# Work to complete:
Take the entries below and write them out exactly, with each picture removed.

# Data supplied:
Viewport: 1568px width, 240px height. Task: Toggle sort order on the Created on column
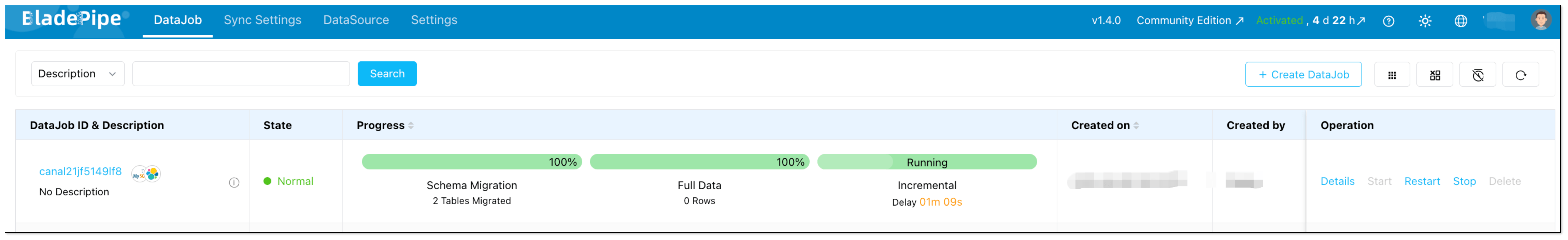click(1136, 125)
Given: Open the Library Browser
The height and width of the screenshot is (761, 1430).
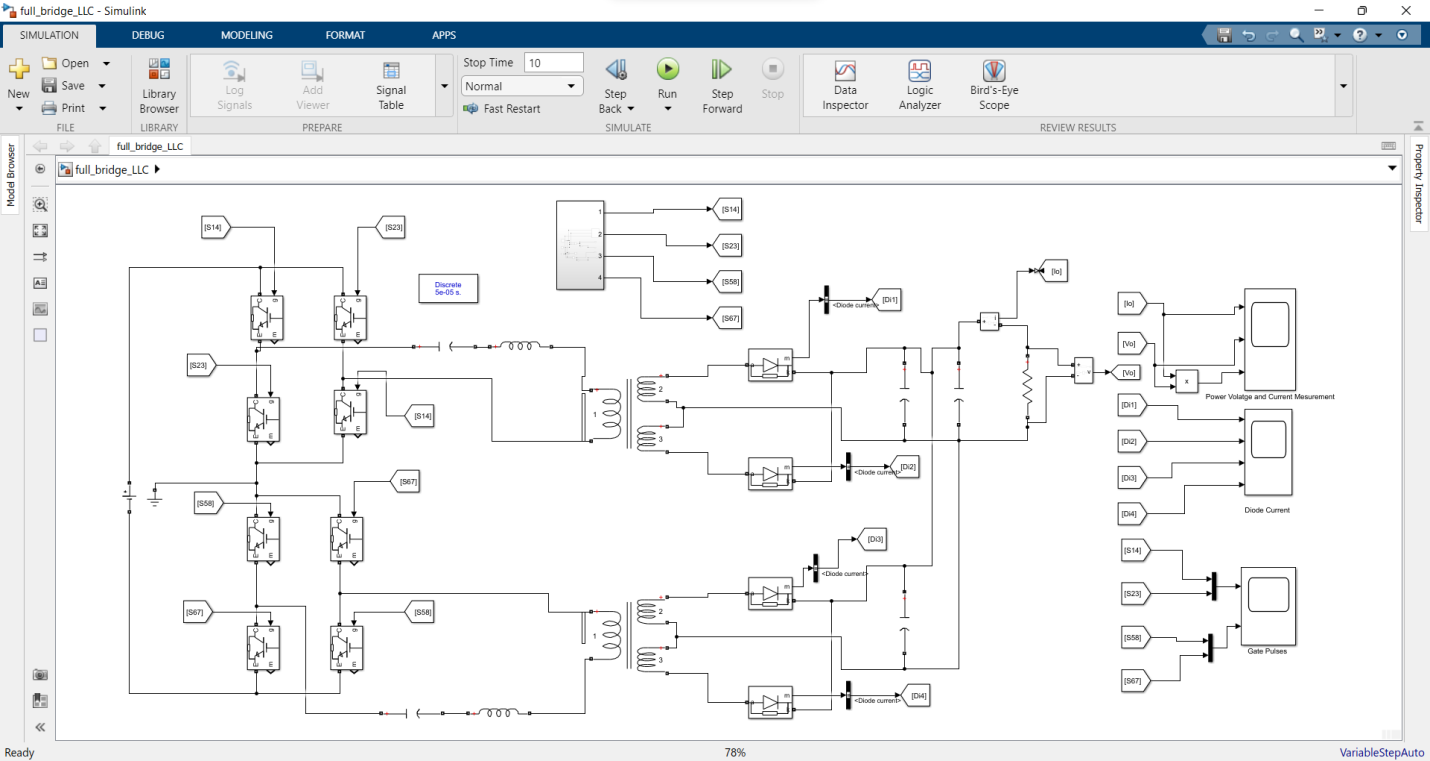Looking at the screenshot, I should pos(159,86).
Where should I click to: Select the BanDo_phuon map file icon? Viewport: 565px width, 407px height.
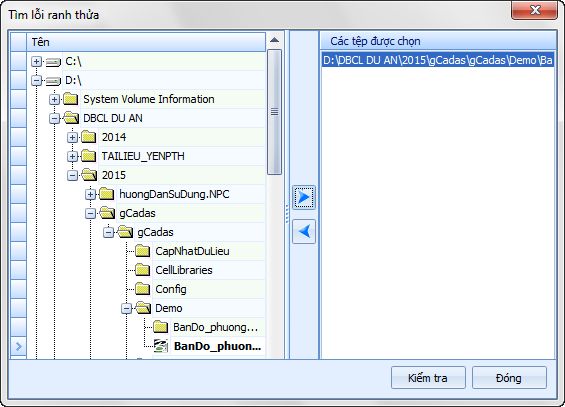point(161,346)
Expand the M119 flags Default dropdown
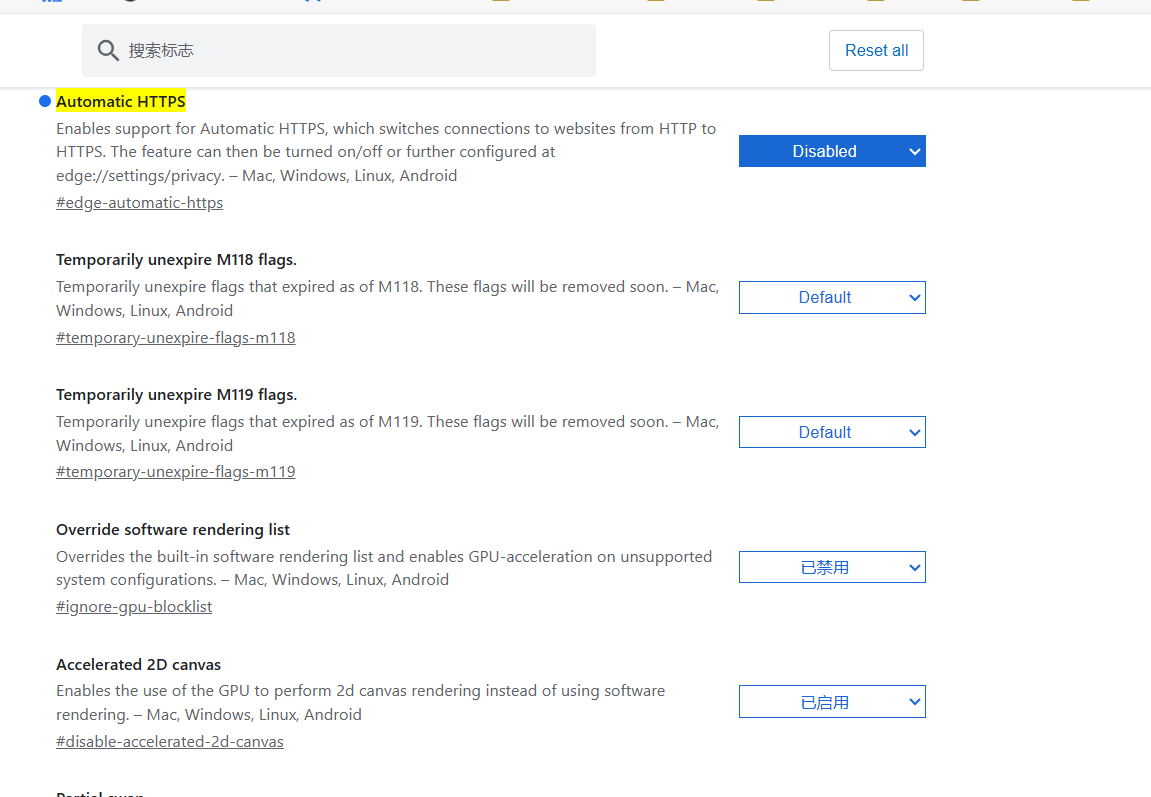 pyautogui.click(x=832, y=432)
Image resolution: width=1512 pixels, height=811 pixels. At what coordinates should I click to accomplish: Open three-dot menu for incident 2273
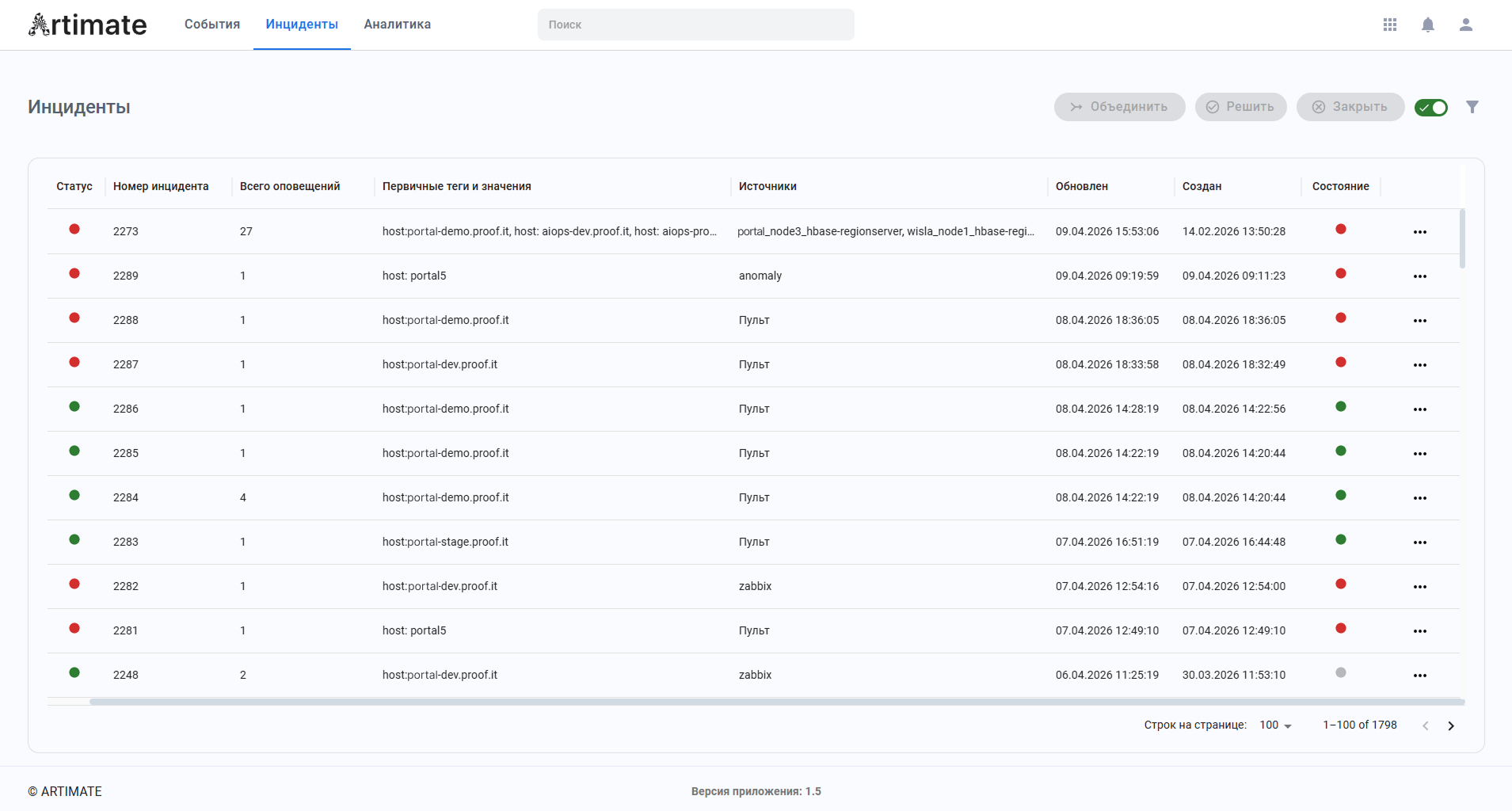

# Worked solution:
Viewport: 1568px width, 240px height. Task: Toggle sort order on the Created on column
click(1136, 125)
Given: Open the Library Browser
The height and width of the screenshot is (761, 1430).
Looking at the screenshot, I should pos(159,86).
Where should I click to: Select the BanDo_phuon map file icon? Viewport: 565px width, 407px height.
point(161,346)
Expand the M119 flags Default dropdown
 pyautogui.click(x=832, y=432)
Image resolution: width=1512 pixels, height=811 pixels. At what coordinates should I click to accomplish: Open three-dot menu for incident 2273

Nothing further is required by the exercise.